Partant, 61 hommes et garçons de plus que de femmes et de filles ; partant 207 naissances de plus que de morts : mais l’excédent des naissances paroîtra bien plus considérable, si l’on fait attention que souvent des Juifs étrangers et voyageurs sont venus mourir à l’hôpital de la Communauté, et que plus souvent encore des Juifs de la généralité, et même de Lorraine, qui nagueres n’avoient pas encore de cimetiere, ont été inhumés dans celui de Metz.

2377 morts en 32 ans, font année commune 73 morts (Nous négligeons les fractions.), et sur 1865 individus, un par 25 et demi ; mais il faut encore appliquer ici la réflexion qu’on vient de faire sur les Juifs étrangers enterrés à Metz. À Montmorenci, le mois le plus mortifere est Mars, le moins est Juin. À Toulouse, les plus… sont Août, Septembre et Octobre ; les moins, Février, Mars et Avril. On trouve encore un nouveau point de rapprochement avec Toulouse dans notre table, où les plus mortiferes sont Septembre et Octobre ; les moins Février et Novembre.

La différence du plus au moins est de 74.

En 24 ans 382 mariages donnent environ 16 par an, et sur 1865 individus un par 116.
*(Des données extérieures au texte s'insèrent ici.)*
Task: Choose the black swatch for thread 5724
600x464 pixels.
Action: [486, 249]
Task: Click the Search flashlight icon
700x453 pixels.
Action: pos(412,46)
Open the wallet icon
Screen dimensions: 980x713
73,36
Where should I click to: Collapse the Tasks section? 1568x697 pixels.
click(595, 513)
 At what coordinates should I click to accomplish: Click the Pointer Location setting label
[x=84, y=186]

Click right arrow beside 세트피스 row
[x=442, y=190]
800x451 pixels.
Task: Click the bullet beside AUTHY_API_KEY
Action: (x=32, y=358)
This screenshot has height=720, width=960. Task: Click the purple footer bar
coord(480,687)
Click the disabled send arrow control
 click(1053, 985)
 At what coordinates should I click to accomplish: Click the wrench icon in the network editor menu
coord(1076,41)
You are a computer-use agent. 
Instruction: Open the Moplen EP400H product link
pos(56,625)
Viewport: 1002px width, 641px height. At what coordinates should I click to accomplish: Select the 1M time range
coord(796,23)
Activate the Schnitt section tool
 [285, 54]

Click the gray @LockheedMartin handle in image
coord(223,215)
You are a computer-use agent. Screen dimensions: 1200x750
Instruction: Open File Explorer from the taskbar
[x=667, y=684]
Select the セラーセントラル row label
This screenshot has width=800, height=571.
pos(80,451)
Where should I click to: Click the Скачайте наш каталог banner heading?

Les mois les plus abondans en mariages sont Février et Novembre, les moins abondans sont Avril, Mai et Juillet. La différence du plus au moins est de 62. En Avril et Mai, c’est-à-dire dans l’intervalle de Pâques à Pentecôte, les nôces sont prohibées, un ou deux jours exceptés.

Nota. Depuis quatre à cinq ans, de jeunes Juifs Berlinois impriment en hébreu un journal qui circule parmi leur nation et même chez les autres ; ils ont adressé une lettre touchante à leurs freres enrôlés dans l’armée impériale. Aux yeux de la Synagogue ces littérateurs sont coupables d’un crime atroce ; car quel attentat de révoquer en doute l’infaillibilité des Rabbins, de prétendre que les études physiques, mathématiques, &c. peuvent être pour le moins aussi utiles que certaines discussions fastidieuses et absurdes du Talmud ! Déja ils peuvent s’honorer de la haine des sots et des clameurs de l’envie ; mais si la Synagogue les maudit, la raison les absout. Ils aideront à la régénération de leur peuple ; c’est peut-être l’aurore d’un beau jour.